Anyway, for purposes of being *unique* we may need to put environ uuid in
there, but for the purposes of sharding we could just put it on another
field and index that field.

John
=:-



On Fri, Jul 4, 2014 at 5:01 AM, Tim Penhey tim.pen...@canonical.com wrote:

 Hi folks,

 Very shortly we are going to start on the work to be able to store
 multiple environments within a single mongo database.

 Most of our current entities are stored in the database with their name
 or id fields serialized to bson as the _id field.

 As far as I know (and I may be wrong), if you are adding a document to
 the mongo collection, and you do not specify an _id field, mongo will
 create a unique value for you.

 In our new world, things that used to be unique, like machines,
 services, units etc, are now only unique when paired with the
 environment id.

 It seems we have a number of options here.

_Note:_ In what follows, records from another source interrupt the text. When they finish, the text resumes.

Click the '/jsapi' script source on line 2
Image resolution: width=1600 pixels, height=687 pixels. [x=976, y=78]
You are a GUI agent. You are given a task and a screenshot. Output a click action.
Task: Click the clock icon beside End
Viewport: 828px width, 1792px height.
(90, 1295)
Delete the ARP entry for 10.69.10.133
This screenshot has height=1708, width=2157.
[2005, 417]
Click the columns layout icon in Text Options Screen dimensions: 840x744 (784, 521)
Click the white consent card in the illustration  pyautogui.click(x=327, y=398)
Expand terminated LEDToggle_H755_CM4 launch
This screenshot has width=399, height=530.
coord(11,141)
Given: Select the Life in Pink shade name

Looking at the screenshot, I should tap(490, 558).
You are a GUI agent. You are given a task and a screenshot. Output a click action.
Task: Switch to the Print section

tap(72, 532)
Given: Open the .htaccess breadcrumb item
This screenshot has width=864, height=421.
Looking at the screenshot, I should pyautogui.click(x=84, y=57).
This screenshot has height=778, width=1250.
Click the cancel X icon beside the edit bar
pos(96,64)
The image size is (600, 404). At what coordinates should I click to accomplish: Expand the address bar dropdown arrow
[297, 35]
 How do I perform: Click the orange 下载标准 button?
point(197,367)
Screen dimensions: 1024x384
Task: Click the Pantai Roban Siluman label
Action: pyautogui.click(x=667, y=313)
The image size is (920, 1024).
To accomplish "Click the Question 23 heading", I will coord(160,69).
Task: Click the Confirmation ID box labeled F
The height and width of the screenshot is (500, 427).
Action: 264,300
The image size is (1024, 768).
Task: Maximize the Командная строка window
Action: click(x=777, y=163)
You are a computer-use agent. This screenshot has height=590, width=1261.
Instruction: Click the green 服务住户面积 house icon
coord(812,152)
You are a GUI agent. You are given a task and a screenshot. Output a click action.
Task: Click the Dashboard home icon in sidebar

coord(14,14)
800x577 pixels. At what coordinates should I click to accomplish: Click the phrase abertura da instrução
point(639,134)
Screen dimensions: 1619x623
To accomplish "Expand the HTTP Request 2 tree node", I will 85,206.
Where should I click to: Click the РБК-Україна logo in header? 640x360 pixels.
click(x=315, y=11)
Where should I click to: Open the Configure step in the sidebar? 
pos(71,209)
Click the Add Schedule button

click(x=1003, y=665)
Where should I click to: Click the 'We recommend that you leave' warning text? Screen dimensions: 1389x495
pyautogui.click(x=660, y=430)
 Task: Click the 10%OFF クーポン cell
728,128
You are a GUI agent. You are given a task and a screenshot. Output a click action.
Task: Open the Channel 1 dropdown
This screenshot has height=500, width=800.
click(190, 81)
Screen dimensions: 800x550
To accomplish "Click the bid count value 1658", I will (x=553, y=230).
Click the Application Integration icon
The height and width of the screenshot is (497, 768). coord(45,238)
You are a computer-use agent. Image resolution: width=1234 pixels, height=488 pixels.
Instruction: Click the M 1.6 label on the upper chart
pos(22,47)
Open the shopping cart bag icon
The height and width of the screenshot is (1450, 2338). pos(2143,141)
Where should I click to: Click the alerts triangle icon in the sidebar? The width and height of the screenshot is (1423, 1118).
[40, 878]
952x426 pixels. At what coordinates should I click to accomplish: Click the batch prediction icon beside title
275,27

 1. change the _id field to be a composed field where it is the
 concatenation of the environment id and the existing id or name field.
 If we do take this approach, I strongly recommend having the fields that
 make up the key be available by themselves elsewhere in the document
 structure.

 2. let mongo create the _id field, and we ensure uniqueness over the
 pair of values with a unique index. One think I am unsure about with
 this approach is how we currently do our insertion checks, where we do a
 document does not exist check.  We wouldn't be able to do this as a
 transaction assertion as it can only check for _id values.  How fast are
 the indices updated?  Can having a unique index for a document work for
 us?  I'm hoping it can if this is the way to go.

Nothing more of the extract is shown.